Mais ce n'est pas le seul passage traumatisant du film. La séquence du parc d'attractions dédié aux opossums est aussi un grand moment de honte pour le personnage de Max. L'animation parvient à faire ressentir la gêne ressentie à ce moment précis par Max.

Ce travail de qualité a été conçu en France. Dans les années 1990, Walt Disney Animation avait ouvert un studio à Montreuil pour aider la production de films qui se déroulaient à Burbank, en Californie, et à Orlando, en Floride. Fer de lance de ce nouveau studio, Dingo et Max a même servi de galop d'essai pour des scènes du Bossu de Notre Dame et Tarzan.

Réappropriation

Comme beaucoup de films cultes, Dingo et Max a eu une étonnante seconde vie. Pour la critique Angelica Bastien, Dingo et Max a ainsi été une œuvre importante pour la communauté noire américaine, comme elle l'affirme dans Vulture.

"Tous les enfants noirs que je connais - dont ma famille - voient cette histoire comme celle d'une famille noire.

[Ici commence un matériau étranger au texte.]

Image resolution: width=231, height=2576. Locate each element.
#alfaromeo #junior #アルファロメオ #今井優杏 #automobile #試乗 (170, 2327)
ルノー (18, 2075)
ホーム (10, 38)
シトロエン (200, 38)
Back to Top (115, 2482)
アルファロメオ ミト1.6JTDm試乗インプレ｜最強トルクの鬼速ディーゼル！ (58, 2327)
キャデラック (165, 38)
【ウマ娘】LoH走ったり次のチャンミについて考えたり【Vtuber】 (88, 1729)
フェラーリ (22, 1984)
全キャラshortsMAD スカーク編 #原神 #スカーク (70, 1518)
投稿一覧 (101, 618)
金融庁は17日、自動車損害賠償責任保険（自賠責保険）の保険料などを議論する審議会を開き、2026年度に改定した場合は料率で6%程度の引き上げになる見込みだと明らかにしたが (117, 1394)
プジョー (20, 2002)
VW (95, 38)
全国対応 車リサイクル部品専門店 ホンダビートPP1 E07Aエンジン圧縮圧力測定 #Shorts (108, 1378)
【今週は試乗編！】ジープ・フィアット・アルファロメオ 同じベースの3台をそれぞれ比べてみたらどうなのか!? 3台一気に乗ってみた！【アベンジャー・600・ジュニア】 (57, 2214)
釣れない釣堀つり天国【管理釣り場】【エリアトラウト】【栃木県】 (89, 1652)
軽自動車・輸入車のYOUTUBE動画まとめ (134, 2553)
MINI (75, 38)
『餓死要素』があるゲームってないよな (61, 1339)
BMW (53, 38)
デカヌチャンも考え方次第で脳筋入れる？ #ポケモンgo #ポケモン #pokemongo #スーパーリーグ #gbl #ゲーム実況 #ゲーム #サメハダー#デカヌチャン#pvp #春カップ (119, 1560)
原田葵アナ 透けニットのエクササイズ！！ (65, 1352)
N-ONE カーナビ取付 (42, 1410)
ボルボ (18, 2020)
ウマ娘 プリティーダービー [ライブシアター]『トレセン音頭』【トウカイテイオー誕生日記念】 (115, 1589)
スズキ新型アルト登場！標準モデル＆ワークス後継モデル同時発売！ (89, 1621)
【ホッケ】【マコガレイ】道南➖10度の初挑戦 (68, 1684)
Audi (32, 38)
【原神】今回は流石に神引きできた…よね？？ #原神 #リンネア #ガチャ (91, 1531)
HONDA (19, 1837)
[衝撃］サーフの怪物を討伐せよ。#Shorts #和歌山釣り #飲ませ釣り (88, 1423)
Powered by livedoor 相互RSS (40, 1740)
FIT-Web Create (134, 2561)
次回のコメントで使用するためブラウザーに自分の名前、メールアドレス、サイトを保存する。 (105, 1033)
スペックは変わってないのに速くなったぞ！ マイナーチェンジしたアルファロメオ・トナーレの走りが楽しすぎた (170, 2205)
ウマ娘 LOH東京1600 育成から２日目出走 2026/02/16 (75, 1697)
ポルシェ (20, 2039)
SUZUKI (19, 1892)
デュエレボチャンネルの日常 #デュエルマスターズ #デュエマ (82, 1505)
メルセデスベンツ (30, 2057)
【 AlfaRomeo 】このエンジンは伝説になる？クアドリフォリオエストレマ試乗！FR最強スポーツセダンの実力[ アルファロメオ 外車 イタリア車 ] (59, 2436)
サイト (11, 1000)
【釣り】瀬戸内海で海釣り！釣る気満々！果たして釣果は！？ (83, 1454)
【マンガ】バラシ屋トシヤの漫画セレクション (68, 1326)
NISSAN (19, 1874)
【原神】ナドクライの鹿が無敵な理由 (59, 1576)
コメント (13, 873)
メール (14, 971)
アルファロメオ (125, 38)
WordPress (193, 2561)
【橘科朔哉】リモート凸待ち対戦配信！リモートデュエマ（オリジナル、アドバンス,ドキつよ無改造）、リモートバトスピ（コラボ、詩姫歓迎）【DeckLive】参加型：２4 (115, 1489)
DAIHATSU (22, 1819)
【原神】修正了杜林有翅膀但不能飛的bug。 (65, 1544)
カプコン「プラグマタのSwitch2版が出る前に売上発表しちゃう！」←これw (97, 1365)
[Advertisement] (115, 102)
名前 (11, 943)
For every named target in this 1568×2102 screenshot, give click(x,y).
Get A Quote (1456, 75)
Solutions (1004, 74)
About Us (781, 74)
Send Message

Quand vous aimez la culture populaire, vous apprenez à vous reconnaître, souvent de manière inattendue."

Hypothèse partagée par le réalisateur Donald Glover dans sa série Atlanta. Il a d'ailleurs imaginé un épisode intitulé Dingo derrière la porte, diffusé en novembre 2022, en forme de documentaire sur un personnage le fictif: Thomas Washington, premier PDG noir de Disney.

"Le film le plus noir de l'histoire"

L'intention de cet éphémère patron, catapulté à la tête de Disney à la suite d'un malentendu, est, selon le faux documentaire, de réaliser "le film le plus noir de l'histoire du cinéma", Dingo et Max.

Dans cette histoire alternative des années 1990, l'idée de Dingo et Max lui aurait été inspirée par les émeutes de Los Angeles de 1992, en réaction à l'acquittement des policiers blancs accusés d'avoir passé à tabac Rodney King.

L'épisode offre ainsi d'autres interprétations sur le film, qui serait un commentaire sur la masculinité noire et les difficiles relations entre les hommes noirs et leurs enfants. Nul doute que Not Just A Goof offrira aux fans de quoi imaginer de nouvelles théories pour faire perdurer le mythe de cette œuvre culte.